(Dataset entries)
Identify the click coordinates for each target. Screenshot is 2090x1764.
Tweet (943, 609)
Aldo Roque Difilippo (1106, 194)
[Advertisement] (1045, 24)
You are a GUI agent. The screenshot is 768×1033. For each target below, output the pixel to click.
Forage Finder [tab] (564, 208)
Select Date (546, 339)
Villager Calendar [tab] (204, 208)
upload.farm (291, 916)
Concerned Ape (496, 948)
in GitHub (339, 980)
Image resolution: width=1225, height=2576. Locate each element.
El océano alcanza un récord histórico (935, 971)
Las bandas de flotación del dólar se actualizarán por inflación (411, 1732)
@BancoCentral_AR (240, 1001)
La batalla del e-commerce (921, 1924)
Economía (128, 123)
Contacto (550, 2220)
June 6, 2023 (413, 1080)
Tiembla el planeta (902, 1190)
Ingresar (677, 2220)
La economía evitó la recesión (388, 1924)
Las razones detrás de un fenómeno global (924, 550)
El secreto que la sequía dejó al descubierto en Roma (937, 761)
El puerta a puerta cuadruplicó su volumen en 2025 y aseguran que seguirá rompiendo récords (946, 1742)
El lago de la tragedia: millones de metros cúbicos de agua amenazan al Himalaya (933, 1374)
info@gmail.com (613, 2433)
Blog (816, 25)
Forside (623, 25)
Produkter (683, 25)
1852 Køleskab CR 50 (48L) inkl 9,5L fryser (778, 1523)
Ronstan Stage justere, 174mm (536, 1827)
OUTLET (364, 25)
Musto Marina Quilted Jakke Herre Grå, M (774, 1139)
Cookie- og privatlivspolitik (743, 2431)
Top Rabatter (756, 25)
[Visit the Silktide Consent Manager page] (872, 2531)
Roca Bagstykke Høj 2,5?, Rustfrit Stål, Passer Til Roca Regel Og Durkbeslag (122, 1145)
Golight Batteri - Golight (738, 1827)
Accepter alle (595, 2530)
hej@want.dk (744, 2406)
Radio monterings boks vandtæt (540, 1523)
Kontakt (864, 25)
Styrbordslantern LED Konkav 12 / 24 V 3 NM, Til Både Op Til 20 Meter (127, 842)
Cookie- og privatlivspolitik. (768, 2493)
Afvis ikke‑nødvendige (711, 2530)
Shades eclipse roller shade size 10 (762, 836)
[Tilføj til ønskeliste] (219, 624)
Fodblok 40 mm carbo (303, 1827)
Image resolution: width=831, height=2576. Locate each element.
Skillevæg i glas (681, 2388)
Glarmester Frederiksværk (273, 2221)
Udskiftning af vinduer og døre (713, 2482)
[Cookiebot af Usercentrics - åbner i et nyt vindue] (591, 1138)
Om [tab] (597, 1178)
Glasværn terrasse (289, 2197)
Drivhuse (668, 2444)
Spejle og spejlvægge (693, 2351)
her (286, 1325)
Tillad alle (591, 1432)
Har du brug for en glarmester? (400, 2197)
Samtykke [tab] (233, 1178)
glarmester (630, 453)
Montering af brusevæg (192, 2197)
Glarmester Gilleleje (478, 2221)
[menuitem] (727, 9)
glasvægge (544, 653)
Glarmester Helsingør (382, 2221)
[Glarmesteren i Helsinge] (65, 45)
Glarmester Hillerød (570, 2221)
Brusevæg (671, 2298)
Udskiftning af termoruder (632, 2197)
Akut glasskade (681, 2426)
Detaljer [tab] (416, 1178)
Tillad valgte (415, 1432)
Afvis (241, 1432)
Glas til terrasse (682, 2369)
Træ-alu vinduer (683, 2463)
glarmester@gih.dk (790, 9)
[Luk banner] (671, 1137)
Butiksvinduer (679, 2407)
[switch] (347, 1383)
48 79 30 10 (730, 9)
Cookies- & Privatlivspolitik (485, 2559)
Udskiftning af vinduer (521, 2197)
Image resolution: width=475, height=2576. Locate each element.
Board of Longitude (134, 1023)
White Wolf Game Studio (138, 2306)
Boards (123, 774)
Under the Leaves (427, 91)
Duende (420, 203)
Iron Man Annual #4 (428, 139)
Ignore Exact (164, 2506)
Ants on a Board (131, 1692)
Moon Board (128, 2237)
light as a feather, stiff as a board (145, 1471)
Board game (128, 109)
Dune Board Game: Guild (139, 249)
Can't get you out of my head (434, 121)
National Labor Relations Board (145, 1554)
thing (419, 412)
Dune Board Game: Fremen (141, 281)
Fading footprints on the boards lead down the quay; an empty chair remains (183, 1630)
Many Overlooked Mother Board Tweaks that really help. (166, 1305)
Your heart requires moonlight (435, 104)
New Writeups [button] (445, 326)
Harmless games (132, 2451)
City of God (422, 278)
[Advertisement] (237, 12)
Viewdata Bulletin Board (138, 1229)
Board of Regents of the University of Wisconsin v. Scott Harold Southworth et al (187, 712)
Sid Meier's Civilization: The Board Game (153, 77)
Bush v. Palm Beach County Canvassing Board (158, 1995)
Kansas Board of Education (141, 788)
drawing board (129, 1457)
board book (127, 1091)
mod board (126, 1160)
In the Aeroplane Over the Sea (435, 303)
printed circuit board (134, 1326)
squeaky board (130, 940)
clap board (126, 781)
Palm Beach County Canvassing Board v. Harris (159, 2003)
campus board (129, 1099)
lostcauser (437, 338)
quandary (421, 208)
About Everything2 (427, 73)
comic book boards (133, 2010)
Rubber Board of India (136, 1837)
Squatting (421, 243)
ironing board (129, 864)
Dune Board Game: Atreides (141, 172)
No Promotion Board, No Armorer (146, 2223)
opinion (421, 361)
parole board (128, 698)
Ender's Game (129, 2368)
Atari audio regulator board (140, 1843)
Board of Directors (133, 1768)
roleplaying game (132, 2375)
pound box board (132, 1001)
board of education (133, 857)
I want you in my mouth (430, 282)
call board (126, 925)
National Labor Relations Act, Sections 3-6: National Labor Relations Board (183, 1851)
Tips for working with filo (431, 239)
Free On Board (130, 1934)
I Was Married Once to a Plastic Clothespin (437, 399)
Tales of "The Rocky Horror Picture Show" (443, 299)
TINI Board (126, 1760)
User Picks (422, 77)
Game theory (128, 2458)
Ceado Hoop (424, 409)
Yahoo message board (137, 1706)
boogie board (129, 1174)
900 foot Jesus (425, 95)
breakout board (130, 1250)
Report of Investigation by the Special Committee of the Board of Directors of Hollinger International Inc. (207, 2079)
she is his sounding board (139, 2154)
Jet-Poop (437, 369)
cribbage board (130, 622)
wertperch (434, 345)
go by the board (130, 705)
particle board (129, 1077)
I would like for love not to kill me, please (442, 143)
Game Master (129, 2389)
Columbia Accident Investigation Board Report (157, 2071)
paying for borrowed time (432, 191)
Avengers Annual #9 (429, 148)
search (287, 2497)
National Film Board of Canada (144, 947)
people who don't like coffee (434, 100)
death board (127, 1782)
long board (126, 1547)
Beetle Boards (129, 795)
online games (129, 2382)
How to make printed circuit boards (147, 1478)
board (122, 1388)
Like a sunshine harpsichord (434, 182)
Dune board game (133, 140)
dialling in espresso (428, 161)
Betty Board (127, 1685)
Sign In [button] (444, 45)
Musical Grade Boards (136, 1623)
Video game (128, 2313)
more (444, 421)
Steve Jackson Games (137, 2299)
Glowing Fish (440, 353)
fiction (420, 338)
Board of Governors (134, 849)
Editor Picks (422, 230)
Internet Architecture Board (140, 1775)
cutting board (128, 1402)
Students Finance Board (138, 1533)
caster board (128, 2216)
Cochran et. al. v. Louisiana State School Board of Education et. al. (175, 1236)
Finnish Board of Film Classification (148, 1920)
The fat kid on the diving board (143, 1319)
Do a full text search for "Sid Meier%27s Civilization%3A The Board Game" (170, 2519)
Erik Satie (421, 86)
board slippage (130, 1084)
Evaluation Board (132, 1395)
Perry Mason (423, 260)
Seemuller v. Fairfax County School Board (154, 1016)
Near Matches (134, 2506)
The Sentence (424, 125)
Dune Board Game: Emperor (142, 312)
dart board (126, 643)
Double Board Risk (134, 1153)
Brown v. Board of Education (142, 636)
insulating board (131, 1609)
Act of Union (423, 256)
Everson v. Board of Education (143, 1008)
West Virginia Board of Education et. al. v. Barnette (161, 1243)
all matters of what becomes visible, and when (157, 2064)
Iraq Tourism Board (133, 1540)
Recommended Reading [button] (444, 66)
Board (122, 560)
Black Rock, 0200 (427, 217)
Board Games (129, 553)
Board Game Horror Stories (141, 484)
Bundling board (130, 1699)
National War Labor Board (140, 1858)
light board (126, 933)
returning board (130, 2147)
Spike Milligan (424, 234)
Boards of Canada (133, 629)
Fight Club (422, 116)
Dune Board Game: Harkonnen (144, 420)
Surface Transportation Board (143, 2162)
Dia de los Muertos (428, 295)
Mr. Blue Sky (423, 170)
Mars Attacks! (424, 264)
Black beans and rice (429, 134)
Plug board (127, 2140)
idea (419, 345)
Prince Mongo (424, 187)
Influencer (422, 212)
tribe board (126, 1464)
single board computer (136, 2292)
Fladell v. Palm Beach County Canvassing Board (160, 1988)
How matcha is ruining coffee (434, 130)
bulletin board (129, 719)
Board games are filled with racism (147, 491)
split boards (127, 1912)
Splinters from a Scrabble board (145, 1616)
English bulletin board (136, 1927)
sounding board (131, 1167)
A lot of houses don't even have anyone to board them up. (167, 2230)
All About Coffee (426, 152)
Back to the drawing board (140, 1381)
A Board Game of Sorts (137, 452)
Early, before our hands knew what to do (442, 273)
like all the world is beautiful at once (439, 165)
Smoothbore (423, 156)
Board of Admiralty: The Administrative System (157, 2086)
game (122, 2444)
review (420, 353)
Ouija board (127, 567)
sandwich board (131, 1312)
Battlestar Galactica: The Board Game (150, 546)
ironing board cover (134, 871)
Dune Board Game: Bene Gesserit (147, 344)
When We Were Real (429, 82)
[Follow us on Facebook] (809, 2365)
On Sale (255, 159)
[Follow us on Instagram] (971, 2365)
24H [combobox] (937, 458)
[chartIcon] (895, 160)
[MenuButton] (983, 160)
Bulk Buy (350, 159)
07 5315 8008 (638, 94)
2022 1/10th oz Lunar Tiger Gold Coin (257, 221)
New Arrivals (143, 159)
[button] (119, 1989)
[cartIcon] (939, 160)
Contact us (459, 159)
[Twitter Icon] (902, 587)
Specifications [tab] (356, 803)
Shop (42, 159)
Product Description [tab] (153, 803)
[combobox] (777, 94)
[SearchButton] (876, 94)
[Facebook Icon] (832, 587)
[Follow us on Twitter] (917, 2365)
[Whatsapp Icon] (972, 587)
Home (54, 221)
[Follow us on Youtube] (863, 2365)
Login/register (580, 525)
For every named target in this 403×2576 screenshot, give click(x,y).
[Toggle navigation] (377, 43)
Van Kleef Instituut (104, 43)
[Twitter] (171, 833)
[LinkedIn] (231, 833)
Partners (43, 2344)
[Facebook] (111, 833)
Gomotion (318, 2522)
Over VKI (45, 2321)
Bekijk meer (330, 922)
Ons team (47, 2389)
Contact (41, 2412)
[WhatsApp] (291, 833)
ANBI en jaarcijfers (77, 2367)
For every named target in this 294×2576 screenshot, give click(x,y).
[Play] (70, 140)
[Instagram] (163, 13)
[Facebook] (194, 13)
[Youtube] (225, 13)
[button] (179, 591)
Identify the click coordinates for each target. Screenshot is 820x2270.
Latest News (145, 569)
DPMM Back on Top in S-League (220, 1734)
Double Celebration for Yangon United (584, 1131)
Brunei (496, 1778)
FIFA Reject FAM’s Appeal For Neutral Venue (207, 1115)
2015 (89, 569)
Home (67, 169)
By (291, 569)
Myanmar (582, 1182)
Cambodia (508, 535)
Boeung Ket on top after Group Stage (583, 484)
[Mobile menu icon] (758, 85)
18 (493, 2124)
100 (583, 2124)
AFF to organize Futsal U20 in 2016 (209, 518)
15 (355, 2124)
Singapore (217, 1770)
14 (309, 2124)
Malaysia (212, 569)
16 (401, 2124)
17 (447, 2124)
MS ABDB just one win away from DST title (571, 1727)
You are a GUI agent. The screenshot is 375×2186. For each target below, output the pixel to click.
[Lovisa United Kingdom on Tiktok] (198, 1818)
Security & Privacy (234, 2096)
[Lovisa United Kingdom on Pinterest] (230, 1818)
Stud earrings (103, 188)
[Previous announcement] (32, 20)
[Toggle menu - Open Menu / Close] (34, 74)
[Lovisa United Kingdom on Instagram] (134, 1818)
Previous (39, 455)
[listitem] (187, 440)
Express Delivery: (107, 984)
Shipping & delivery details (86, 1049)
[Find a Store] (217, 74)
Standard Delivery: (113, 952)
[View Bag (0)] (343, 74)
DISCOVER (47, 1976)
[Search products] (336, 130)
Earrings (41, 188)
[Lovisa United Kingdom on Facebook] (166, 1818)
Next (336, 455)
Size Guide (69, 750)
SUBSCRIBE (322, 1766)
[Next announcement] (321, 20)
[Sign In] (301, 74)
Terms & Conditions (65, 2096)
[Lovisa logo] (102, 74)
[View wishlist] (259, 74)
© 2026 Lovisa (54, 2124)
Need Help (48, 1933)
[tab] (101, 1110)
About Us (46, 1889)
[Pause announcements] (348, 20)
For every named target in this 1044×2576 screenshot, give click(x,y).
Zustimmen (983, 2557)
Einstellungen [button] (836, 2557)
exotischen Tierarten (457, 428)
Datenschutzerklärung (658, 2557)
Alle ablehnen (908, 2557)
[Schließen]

> ACTION ITEM
For the lines above, output exactly those from the line containing "New Arrivals (143, 159)" through the line containing "[WhatsApp] (291, 833)", and skip the others.

> RESULT OF THE TASK
New Arrivals (143, 159)
[button] (119, 1989)
[cartIcon] (939, 160)
Contact us (459, 159)
[Twitter Icon] (902, 587)
Specifications [tab] (356, 803)
Shop (42, 159)
Product Description [tab] (153, 803)
[combobox] (777, 94)
[SearchButton] (876, 94)
[Facebook Icon] (832, 587)
[Follow us on Twitter] (917, 2365)
[Whatsapp Icon] (972, 587)
Home (54, 221)
[Follow us on Youtube] (863, 2365)
Login/register (580, 525)
For every named target in this 403×2576 screenshot, give click(x,y).
[Toggle navigation] (377, 43)
Van Kleef Instituut (104, 43)
[Twitter] (171, 833)
[LinkedIn] (231, 833)
Partners (43, 2344)
[Facebook] (111, 833)
Gomotion (318, 2522)
Over VKI (45, 2321)
Bekijk meer (330, 922)
Ons team (47, 2389)
Contact (41, 2412)
[WhatsApp] (291, 833)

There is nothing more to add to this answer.